Originally posted by bauman
Also, it's not just the defragmentation on the fly that keeps HFS+ clean. It, unlike NTFS, tries to find a block that's big enough to write the entire file into by delaying immediate writing.
Where did you get this idea? I was to understand that NTFS does
employ that very same technique. When someone describes NTFS as "braindead" relative to HFS+, that gives me doubts as to where that is coming from. They both attempt to do relocated, contiguous writes whenever possible. So what makes one braindead and the other vastly superior? Given this "auto-defragged writes scenario", how does it come about where Windows machines routinely require defragmenting while OSX does not? Something there is just not adding up for me.
Thanks to the link for the fragmentation scanner- interesting and will check out...
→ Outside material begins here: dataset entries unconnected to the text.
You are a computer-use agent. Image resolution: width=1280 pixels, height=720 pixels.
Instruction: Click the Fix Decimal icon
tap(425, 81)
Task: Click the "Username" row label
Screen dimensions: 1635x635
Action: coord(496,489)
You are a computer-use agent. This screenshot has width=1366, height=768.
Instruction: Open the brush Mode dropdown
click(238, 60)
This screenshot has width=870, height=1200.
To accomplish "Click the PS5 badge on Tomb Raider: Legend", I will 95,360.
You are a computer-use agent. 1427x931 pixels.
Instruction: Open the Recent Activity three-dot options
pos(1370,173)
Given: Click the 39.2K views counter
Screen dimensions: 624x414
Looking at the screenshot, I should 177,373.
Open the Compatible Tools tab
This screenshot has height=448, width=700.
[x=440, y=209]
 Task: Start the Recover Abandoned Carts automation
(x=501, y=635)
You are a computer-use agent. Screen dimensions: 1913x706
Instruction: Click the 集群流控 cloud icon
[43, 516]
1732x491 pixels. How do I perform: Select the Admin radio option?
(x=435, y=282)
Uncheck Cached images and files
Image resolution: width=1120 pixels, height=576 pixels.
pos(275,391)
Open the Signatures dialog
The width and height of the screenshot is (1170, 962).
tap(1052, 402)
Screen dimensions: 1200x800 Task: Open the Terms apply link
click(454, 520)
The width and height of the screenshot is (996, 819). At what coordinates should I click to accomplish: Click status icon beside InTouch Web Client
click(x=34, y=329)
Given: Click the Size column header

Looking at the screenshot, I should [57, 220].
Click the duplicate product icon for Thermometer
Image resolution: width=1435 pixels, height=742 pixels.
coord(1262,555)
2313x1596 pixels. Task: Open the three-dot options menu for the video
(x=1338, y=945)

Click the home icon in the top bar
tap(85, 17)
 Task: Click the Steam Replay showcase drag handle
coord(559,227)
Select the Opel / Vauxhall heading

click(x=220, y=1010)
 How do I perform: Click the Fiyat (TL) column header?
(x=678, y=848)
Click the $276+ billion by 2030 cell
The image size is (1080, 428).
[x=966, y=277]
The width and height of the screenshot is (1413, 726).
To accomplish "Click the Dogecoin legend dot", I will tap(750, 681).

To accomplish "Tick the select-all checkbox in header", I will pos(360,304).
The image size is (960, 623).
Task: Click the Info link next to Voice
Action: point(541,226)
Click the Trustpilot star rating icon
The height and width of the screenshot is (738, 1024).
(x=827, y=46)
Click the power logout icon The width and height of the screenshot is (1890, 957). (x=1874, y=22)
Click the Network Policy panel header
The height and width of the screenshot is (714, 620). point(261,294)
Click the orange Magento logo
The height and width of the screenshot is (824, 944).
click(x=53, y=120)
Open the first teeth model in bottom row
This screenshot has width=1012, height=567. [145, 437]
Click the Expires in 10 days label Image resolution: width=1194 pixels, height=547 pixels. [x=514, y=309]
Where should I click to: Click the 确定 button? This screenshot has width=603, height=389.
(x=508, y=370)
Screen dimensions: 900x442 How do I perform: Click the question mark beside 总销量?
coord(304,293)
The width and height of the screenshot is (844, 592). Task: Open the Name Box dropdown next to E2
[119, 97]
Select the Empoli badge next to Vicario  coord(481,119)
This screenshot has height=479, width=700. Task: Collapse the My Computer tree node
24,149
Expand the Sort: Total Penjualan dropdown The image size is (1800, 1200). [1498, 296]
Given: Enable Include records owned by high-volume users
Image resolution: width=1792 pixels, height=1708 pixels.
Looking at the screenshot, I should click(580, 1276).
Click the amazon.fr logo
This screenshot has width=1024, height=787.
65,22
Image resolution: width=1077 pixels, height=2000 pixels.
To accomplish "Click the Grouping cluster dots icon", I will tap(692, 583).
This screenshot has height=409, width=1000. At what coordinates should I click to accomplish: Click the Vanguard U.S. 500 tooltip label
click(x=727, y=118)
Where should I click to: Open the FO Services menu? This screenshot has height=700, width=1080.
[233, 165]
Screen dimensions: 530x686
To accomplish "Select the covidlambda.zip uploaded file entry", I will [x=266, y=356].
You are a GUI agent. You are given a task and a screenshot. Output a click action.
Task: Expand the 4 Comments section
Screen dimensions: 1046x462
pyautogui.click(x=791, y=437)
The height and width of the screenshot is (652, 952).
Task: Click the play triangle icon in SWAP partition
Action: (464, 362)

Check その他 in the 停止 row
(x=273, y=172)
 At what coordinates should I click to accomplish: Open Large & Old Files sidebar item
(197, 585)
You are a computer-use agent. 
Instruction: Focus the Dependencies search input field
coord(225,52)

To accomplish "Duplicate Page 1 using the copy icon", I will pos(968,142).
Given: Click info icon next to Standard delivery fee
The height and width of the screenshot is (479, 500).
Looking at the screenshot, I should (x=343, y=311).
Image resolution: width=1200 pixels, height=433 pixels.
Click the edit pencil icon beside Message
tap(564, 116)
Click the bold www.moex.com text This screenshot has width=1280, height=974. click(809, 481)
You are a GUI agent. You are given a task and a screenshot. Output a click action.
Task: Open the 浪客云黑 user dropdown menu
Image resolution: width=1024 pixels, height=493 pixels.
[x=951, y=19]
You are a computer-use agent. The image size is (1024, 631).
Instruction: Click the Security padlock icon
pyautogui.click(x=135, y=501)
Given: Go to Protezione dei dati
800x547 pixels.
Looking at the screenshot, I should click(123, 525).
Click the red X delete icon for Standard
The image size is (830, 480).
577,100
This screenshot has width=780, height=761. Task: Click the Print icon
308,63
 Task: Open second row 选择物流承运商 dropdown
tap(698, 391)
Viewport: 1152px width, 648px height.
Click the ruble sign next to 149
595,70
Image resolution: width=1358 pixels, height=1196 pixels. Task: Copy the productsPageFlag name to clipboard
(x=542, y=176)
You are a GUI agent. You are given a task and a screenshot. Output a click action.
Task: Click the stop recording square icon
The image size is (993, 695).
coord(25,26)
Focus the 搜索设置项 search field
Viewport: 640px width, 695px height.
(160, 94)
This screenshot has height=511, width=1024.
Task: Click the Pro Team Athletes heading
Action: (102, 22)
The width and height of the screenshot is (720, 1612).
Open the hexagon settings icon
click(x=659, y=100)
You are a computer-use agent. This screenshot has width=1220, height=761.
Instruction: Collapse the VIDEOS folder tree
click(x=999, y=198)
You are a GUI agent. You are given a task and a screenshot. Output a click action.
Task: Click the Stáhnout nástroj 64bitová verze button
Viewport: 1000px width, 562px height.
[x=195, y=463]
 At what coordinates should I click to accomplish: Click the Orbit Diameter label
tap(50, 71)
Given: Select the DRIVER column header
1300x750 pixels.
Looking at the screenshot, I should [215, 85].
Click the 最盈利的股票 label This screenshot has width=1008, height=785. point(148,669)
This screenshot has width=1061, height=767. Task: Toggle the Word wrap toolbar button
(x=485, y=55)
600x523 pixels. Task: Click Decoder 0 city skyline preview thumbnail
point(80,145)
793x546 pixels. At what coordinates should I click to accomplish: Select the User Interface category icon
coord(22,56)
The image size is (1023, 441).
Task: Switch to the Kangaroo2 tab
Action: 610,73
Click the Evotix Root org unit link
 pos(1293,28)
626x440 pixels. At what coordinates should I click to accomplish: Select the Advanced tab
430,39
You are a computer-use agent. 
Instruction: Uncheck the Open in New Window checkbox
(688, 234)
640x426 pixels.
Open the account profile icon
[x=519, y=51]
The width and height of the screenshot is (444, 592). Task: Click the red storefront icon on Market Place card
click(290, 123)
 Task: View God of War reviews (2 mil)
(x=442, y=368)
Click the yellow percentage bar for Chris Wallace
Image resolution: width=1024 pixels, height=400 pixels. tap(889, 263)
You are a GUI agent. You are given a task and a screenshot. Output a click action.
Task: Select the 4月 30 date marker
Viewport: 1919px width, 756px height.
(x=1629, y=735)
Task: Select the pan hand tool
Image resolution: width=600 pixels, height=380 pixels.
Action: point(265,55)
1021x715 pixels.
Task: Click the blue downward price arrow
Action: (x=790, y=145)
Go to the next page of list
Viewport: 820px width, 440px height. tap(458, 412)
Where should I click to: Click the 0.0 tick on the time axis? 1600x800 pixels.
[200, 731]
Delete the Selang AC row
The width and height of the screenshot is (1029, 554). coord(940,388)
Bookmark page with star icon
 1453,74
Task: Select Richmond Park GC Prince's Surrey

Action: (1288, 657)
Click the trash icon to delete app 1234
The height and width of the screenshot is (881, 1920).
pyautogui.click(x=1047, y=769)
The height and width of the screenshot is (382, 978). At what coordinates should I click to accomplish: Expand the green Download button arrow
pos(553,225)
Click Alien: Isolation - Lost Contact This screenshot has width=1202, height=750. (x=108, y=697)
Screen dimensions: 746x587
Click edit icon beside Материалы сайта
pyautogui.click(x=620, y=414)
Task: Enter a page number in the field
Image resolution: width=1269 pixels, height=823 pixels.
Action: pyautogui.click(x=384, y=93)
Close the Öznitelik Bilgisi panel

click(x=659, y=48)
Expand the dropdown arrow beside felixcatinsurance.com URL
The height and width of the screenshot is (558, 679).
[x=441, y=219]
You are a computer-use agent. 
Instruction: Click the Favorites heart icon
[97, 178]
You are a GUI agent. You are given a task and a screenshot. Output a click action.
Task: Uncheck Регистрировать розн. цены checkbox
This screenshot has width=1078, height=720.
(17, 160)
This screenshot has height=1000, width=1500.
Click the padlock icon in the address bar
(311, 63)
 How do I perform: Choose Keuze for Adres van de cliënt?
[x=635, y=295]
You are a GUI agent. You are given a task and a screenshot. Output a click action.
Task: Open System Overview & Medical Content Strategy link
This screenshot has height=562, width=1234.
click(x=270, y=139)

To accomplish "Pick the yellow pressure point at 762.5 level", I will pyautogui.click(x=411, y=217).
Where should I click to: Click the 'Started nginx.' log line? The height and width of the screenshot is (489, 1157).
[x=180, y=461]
WRT the paltry 1-2% fragmentation scores, do bear in mind the brute increases in data size and storage mediums we are dealing with. It's not uncommon to have 10-15 GB of "stuff" comprised of the core OS and closely tied apps (this isn't even including your collection of regular apps and documents). That's a lot of data storage compared to what would fill 1-2 GB of space from the OS9 days. Thankfully, most of that stays put, is read only, and never gets fragged if it wasn't to begin with. There is still the working set of stuff that gets a lot of read and write back activity in the course of a given working day. It just may seem that the working set hasn't really grown much compared to what is stored in that 10-15 GB of "stuff". So it is entirely possible to get really tiny fragmentation scores. However, if the computer is spending most of its time in that working set, and there is fragmentation within that, then the effective impact of fragmentation is possibly "larger" than that reflected in that 1-2% (hope that made sense).